### DIRECTIVE 1
In the TILE-Gx kernel message, what does the writer say their team uses this for, rather than for floating-point operations?
### DIRECTIVE 2
Please list every I/O method that, according to the TILE-Gx kernel message, drivers use without guarding them with particular tests.
### DIRECTIVE 3
Give the TILE-Gx kernel message again from "OK, I bombed" up to and including "definitions in io.h.", swapping "PCI developer" for "PCI maintainer".

### TEXT SEGMENT
No, we haven't tried to do this. I suppose it would be possible to port
the TILE-Gx kernel to use -m32 mode and HIGHMEM, but I think it would
just uglify the code. :-)
Right, true enough. I'm still building internally with
__ARCH_WANT_SYSCALL_OFF_T, so some extra compat functions are still
needed for linking the kernel. I'll try to remember to unifdef them out
of the code I submit back to the community.
Yes, good point. I'll be holding back this code from the initial patch,
so I can think about it some more. I'm still predisposed to avoid
adding system calls in general, though.
OK, I bombed all our existing drivers to use .unlocked_ioctl. It's
convenient that unlocked_ioctl now has the same signature as compat_ioctl.
We do now. At the time we (semi-speculatively) wrote the hugevmap code,
we didn't. I won't return this code to the community until we actually
use it, in any case.
We don't define CONFIG_HAVE_MMIO, but drivers certainly seem to use
ioread/iowrite methods as well as inb/outb without guarding them with
any particular tests, so we have to provide definitions of some kind for
all of them. I'll confer with our PCI developer to see if we can clean
up the set of definitions in io.h.
We use this not for the floating-point operations, but for integer
divide-by-zero. In principle we could use it for floating-point too,
but we currently don't, since generally folks don't expect it there.

Recorded data:
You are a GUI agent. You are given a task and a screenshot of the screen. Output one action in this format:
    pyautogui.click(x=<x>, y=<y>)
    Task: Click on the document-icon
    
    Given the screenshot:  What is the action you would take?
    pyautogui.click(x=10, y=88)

### RESPONSE BOX 1
Integer divide-by-zero.

### RESPONSE BOX 2
ioread, iowrite, inb, outb

### RESPONSE BOX 3
OK, I bombed all our existing drivers to use .unlocked_ioctl. It's
convenient that unlocked_ioctl now has the same signature as compat_ioctl.
We do now. At the time we (semi-speculatively) wrote the hugevmap code,
we didn't. I won't return this code to the community until we actually
use it, in any case.
We don't define CONFIG_HAVE_MMIO, but drivers certainly seem to use
ioread/iowrite methods as well as inb/outb without guarding them with
any particular tests, so we have to provide definitions of some kind for
all of them. I'll confer with our PCI maintainer to see if we can clean
up the set of definitions in io.h.